Defensywny pomocnik jeszcze w wieku juniorskim postanowił zamienić Falubaz Zielona Góra na Śląsk Wrocław. Marcin Szpakowski w poprzednim sezonie zadebiutował na poziomie PKO Ekstraklasy.
Dotychczas w rozgrywkach 2020/21 młodzieżowiec tylko dwa razy dostał szansę zaprezentowania swoich umiejętności od Vitezslava Lavicki. Grał również w drugoligowych rezerwach Śląska, jego bilans to 11 spotkań, 1 bramka oraz asysta.
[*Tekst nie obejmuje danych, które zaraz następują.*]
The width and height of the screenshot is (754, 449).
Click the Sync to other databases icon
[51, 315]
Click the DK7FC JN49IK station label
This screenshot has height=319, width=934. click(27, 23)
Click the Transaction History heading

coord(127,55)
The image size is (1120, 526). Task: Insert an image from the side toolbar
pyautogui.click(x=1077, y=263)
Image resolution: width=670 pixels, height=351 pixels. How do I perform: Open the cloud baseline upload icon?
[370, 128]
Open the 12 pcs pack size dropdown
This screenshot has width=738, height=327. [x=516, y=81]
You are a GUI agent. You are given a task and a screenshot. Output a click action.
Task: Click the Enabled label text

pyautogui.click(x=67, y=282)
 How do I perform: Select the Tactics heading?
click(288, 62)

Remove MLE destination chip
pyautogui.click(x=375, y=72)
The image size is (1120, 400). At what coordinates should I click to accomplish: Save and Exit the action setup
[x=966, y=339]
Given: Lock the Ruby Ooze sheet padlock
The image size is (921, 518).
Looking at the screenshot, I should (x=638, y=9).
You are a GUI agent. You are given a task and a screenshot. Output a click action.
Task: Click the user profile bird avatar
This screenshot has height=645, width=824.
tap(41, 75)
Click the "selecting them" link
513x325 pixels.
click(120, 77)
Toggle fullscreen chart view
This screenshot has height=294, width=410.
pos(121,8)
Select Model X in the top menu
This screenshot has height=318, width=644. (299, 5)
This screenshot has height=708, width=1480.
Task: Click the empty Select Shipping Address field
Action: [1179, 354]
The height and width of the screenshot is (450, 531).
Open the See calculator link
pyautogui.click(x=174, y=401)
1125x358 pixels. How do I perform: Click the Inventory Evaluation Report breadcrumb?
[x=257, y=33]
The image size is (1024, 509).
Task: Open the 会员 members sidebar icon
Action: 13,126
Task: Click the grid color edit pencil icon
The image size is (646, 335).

Wygląda na to, że Szpakowski na dłużej zagości w drugiej drużynie wrocławian. - Młody zawodnik Śląska Wrocław, jeden z większych talentów, Marcin Szpakowski podpisał kontrakt z Koroną Kielce. Nie spodobało się to Śląskowi Wrocław, więc piłkarz został zesłany do rezerw - poinformował za pośrednictwem Twittera Piotr Janas.
ZOBACZ WIDEO: #dziejesiewsporcie: takiego gola nie powstydziłyby się największe gwiazdy futbolu!
Zawiedziony postawą 19-letniego gracza jest sam Lavicka. - Klub od pewnego czasu negocjował nową umowę. Jestem trochę "zrażony", że nie doszło do porozumienia. Nie wiem czy on, czy ktoś inny podjął decyzję - przyznał czeski szkoleniowiec na łamach "Gazety Wrocławskiej".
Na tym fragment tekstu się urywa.